■ YOUR OBJECTIVE: Copy the entries exactly as they appear, from the first line through the line containing "The width and height of the screenshot is (901, 880).", including both of those lines.

Start DATA EXTRACT

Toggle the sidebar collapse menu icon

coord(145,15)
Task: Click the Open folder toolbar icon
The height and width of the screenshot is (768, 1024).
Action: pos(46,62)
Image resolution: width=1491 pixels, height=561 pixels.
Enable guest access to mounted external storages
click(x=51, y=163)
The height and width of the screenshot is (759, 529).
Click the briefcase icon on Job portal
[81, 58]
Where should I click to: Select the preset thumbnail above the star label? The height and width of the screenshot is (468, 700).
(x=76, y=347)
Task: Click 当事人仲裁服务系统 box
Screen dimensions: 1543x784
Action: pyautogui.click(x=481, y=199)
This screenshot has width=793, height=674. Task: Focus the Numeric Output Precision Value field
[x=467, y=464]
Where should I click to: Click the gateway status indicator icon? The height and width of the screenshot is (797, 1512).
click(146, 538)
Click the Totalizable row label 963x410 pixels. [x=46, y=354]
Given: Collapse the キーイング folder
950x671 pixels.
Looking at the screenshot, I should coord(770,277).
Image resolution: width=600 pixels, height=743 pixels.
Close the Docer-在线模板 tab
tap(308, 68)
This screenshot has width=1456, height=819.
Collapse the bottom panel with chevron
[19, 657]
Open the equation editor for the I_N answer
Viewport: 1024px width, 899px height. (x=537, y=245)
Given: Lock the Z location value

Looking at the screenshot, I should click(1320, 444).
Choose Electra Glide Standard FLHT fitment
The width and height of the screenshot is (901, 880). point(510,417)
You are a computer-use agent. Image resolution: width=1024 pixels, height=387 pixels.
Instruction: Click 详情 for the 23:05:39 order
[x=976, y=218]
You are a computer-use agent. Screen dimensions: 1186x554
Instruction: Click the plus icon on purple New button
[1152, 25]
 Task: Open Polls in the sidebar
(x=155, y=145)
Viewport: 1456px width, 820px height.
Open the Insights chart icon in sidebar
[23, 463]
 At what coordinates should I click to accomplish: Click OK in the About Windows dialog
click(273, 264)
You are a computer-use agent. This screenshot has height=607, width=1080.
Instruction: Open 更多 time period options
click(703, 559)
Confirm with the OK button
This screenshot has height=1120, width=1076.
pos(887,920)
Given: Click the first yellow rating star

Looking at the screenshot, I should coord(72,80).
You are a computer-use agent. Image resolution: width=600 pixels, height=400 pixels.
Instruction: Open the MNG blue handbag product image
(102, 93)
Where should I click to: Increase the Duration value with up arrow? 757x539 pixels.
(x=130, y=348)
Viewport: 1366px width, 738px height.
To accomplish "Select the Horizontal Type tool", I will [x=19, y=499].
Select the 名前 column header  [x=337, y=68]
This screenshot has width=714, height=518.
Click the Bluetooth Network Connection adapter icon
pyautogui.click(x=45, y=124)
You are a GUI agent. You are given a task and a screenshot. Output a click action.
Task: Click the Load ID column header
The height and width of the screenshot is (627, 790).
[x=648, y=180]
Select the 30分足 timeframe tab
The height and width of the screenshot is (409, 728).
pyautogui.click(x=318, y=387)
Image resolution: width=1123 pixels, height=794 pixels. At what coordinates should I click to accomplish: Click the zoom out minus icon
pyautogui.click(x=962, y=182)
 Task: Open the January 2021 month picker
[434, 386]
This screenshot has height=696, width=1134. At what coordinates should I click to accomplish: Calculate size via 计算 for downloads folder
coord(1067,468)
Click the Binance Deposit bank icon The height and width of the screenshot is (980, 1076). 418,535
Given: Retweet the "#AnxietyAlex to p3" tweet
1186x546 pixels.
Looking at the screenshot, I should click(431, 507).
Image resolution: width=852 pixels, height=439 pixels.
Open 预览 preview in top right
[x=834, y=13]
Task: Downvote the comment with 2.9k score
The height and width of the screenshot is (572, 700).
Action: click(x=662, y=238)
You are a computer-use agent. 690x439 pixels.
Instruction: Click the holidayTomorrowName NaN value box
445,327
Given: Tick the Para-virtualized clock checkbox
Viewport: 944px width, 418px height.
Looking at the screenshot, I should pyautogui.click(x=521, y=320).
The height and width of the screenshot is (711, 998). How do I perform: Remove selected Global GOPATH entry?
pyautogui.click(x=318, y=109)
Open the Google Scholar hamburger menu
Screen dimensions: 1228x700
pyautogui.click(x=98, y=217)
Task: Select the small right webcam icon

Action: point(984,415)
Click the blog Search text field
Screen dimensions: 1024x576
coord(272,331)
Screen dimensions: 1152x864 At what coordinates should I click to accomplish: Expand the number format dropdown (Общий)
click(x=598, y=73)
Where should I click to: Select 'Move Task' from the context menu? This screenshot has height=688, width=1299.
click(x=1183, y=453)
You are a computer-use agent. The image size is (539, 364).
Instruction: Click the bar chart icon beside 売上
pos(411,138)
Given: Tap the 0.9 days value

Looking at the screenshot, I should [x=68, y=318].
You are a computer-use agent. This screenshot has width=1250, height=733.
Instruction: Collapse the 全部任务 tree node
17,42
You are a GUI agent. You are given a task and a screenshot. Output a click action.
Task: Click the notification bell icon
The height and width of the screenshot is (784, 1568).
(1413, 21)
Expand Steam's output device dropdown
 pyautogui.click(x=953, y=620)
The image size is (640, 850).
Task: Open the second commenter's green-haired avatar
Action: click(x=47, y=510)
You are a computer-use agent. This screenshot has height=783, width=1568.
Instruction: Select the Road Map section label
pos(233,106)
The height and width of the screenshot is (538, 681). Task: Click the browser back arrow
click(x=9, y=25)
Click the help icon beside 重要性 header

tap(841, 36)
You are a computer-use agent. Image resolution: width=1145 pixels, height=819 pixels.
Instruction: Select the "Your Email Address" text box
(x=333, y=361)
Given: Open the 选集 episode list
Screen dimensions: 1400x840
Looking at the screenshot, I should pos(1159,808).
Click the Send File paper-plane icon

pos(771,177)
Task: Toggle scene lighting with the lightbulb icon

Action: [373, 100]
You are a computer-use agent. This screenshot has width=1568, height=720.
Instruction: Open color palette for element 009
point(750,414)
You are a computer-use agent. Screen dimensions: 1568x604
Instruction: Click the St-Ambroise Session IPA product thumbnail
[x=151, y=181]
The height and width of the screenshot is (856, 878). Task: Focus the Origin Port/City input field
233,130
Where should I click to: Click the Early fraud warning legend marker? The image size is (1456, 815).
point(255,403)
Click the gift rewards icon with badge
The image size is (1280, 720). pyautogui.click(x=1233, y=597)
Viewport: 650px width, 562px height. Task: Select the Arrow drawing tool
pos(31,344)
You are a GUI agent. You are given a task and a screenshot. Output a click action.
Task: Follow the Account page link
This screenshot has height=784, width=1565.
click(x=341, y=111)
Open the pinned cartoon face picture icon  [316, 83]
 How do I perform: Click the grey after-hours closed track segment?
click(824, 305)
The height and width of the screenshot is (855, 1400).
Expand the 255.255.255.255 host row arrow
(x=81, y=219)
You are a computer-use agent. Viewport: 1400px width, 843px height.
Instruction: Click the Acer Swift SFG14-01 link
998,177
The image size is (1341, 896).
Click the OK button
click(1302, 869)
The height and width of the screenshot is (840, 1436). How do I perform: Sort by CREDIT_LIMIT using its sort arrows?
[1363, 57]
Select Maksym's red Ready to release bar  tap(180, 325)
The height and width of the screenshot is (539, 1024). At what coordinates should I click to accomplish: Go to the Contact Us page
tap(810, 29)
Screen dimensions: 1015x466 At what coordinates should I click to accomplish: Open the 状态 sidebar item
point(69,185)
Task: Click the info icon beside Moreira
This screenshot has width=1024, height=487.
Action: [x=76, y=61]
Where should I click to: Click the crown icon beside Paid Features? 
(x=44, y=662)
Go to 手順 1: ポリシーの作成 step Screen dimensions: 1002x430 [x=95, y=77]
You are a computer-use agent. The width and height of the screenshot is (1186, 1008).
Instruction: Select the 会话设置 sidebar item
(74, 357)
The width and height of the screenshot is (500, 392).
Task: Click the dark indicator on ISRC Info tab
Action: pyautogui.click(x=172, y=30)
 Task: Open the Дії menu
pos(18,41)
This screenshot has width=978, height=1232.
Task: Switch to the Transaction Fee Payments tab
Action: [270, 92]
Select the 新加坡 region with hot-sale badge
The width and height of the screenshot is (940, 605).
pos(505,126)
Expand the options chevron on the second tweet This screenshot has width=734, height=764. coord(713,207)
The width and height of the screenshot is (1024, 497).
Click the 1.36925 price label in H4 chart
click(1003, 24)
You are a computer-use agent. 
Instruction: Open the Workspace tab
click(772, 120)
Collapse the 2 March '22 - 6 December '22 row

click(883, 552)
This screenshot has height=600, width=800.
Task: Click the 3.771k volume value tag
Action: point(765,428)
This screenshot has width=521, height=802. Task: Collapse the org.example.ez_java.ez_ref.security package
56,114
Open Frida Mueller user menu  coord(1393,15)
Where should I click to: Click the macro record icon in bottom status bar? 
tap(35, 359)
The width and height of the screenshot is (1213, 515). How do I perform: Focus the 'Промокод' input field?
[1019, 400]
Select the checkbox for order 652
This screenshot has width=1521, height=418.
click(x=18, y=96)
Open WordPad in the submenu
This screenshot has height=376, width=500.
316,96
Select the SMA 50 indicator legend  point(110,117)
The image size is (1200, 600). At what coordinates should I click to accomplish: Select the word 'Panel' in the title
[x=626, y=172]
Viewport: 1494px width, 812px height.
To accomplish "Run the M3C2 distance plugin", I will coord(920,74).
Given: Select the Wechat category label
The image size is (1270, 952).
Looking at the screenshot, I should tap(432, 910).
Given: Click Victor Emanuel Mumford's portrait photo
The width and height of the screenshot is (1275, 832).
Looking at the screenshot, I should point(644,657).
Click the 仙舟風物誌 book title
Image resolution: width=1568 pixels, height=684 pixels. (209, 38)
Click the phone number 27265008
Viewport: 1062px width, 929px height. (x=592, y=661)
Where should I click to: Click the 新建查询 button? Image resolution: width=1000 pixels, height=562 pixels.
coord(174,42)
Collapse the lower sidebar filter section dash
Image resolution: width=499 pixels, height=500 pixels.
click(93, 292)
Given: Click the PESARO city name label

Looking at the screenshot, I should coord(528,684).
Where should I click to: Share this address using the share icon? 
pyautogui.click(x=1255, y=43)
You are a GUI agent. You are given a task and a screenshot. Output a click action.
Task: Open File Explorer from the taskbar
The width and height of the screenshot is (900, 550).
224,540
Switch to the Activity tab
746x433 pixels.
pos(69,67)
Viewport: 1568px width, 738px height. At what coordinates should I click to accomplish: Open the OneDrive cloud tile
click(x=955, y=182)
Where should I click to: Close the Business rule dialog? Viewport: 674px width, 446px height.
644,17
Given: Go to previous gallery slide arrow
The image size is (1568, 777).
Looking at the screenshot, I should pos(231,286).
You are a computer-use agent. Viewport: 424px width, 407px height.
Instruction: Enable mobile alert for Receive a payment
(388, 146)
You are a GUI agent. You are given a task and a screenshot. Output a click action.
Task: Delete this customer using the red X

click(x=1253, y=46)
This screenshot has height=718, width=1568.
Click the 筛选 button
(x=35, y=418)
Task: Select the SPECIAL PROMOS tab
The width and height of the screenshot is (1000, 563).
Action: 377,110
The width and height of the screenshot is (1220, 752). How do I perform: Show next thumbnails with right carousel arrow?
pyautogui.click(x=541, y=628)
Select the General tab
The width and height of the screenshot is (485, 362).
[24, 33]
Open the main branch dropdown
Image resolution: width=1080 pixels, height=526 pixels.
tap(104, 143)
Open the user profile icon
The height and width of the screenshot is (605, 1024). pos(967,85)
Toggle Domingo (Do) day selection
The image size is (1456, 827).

End DATA EXTRACT

■ FINISHED TASK:
Toggle the sidebar collapse menu icon

coord(145,15)
Task: Click the Open folder toolbar icon
The height and width of the screenshot is (768, 1024).
Action: pos(46,62)
Image resolution: width=1491 pixels, height=561 pixels.
Enable guest access to mounted external storages
click(x=51, y=163)
The height and width of the screenshot is (759, 529).
Click the briefcase icon on Job portal
[81, 58]
Where should I click to: Select the preset thumbnail above the star label? The height and width of the screenshot is (468, 700).
(x=76, y=347)
Task: Click 当事人仲裁服务系统 box
Screen dimensions: 1543x784
Action: pyautogui.click(x=481, y=199)
This screenshot has width=793, height=674. Task: Focus the Numeric Output Precision Value field
[x=467, y=464]
Where should I click to: Click the gateway status indicator icon? The height and width of the screenshot is (797, 1512).
click(146, 538)
Click the Totalizable row label 963x410 pixels. [x=46, y=354]
Given: Collapse the キーイング folder
950x671 pixels.
Looking at the screenshot, I should coord(770,277).
Image resolution: width=600 pixels, height=743 pixels.
Close the Docer-在线模板 tab
tap(308, 68)
This screenshot has width=1456, height=819.
Collapse the bottom panel with chevron
[19, 657]
Open the equation editor for the I_N answer
Viewport: 1024px width, 899px height. (x=537, y=245)
Given: Lock the Z location value

Looking at the screenshot, I should click(1320, 444).
Choose Electra Glide Standard FLHT fitment
The width and height of the screenshot is (901, 880). point(510,417)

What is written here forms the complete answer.